• Exercice court 1
Condensez sous forme de liste le paragraphe de l'extrait qui commence par « L'environnement culturel dont Gülen est originaire », en conservant ses faits principaux.

• Extrait du texte
+++

Gülen : Le conférencier religieux itinérant et la tradition du discours public

La compréhension de la tradition appelée sohbet (éloquence) dans le monde islamique est indispensable pour mieux comprendre le mouvement Gülen et sa mission. Depuis l'avènement de l'islam, la tradition orale (shifahi) a été l'un des moyens les plus importants pour la transmission de la culture et la communication des valeurs traditionnelles. Tandis que la madrasa a permis l'élaboration de la pensée religieuse, la parole et le discours public ont servi de canaux pour la transmettre à la population. La chaire dans la mosquée est devenue le podium naturel pour ces canaux ; la chaire était le coeur de la production de la culture populaire islamique et le lieu où l'art islamique de l'éloquence naquit dans sa forme et son style originaux. La mosquée a été l'élément le plus important de la civilisation islamique et de la culture urbaine. Elle était composée d'un échantillon de citadins ou de grandes foules urbaines qui sortaient pour affaires, pour des achats ou pour d'autres raisons. La mosquée avait été placée dans une position centrale dans la formation et la constitution de la culture islamique.

L'environnement culturel dont Gülen est originaire est situé au milieu de ce carrefour traditionnel. Il est avant tout le produit des madrasas. Il a vécu une vie très liée à la mosquée et aux masses. La manifestation sociale de l'expérimentation de la pensée religieuse et la forme de croyance tournaient autour de cela. Lorsqu'il monta pour la première fois les marches de la chaire au cours de ses premières années à la madrasa, il n'était pas assez grand pour en atteindre le sommet selon ses propres termes. La madrasa était étroitement liée à la mosquée et à la vie sociale de la communauté. Dès sa plus tendre enfance, Gülen manifesta un comportement très sensible rempli d'enthousiasme, qui l'aida plus tard à développer une tradition oratoire qui lui était unique. Son expérience initiale dans ses premiers sermons le conduisit à se rendre compte de l'efficacité de la tradition oratoire à travers les siècles, et aussi son influence positive et importante sur les masses. Il s'est voué à cet art de l'éloquence comme moyen de communiquer la foi (tabligh et irshad), et cela influa tout son engagement et toute sa vie, encourageant et développant la charité (himmet1) pour tenter d'atteindre la capacité et le potentiel maximal de la société, la religion, l'État et la nation. Il semblait avoir adopté le verset coranique Encourage les croyants2 comme mission et symbole. Le « pouvoir de la parole » au sens historique se manifestait à nouveau dans sa puissance oratoire élevée et spirituelle.

+++

• Données à traiter
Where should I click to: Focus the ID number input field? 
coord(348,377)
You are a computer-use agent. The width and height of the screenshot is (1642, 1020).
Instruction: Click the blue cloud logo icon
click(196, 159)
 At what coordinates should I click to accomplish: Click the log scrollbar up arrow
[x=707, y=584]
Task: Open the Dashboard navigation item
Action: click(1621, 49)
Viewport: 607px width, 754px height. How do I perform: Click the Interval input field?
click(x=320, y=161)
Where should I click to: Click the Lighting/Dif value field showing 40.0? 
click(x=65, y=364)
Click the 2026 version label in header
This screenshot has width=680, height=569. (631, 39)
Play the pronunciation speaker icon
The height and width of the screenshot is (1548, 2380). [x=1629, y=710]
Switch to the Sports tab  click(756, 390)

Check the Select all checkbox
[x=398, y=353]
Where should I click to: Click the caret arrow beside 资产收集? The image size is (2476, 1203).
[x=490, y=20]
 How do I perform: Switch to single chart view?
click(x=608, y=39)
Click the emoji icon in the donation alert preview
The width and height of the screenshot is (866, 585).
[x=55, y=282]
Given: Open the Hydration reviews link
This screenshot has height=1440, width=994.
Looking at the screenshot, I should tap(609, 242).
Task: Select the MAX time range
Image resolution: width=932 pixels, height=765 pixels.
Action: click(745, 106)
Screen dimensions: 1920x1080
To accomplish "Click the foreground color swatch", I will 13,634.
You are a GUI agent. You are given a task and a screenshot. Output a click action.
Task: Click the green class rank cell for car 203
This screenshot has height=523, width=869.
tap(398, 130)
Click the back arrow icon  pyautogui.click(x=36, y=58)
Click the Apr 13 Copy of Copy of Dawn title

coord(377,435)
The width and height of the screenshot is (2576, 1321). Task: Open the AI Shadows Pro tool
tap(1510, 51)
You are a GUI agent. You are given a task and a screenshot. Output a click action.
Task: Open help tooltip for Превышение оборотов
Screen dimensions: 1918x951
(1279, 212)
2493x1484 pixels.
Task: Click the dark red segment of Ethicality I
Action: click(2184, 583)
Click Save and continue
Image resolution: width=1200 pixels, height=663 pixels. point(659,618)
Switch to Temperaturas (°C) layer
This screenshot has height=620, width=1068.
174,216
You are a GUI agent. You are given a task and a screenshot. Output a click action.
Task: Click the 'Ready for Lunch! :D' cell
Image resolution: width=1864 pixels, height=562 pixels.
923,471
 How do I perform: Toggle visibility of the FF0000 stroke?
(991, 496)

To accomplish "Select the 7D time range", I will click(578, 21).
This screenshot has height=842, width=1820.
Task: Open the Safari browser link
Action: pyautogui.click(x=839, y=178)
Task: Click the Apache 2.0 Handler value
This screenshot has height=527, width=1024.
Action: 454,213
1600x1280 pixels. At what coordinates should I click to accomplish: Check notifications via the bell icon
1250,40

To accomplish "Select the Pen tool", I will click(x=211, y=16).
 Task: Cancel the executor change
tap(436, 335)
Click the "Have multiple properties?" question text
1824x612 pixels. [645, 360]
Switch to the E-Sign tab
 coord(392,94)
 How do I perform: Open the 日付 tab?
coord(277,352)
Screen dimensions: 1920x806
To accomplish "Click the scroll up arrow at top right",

+++

• Exercice court 2
Exprimez en tableau Markdown les lignes des rangées, depuis le début des rangées jusqu'à la ligne contenant « click(x=320, y=161) » incluse, en omettant les lignes vides. Utilisez deux colonnes : « Numéro » et « Ligne ».

• Réponse attendue 1
- Gülen vient d'un environnement culturel situé au cœur de ce carrefour traditionnel ; il est avant tout le produit des madrasas.
- Sa vie est très liée à la mosquée et aux masses, et la madrasa était elle-même étroitement liée à la mosquée et à la vie sociale de la communauté.
- Lorsqu'il monta pour la première fois en chaire, au cours de ses premières années à la madrasa, il n'était pas assez grand pour en atteindre le sommet, selon ses propres termes.
- Dès l'enfance, il se montra très sensible et enthousiaste, ce qui l'aida plus tard à développer une tradition oratoire unique.
- Ses premiers sermons lui firent saisir l'efficacité séculaire de la tradition oratoire et son influence positive sur les masses.
- Il se voua à l'éloquence pour communiquer la foi (tabligh et irshad) et pour encourager la charité (himmet) au service de la société, de la religion, de l'État et de la nation.
- Il semble avoir adopté le verset coranique « Encourage les croyants » comme mission et symbole. Le « pouvoir de la parole » se manifestait de nouveau dans son éloquence.

• Réponse attendue 2
| Numéro | Ligne |
|---|---|
| 1 | Where should I click to: Focus the ID number input field?  |
| 2 | coord(348,377) |
| 3 | You are a computer-use agent. The width and height of the screenshot is (1642, 1020). |
| 4 | Instruction: Click the blue cloud logo icon |
| 5 | click(196, 159) |
| 6 |  At what coordinates should I click to accomplish: Click the log scrollbar up arrow |
| 7 | [x=707, y=584] |
| 8 | Task: Open the Dashboard navigation item |
| 9 | Action: click(1621, 49) |
| 10 | Viewport: 607px width, 754px height. How do I perform: Click the Interval input field? |
| 11 | click(x=320, y=161) |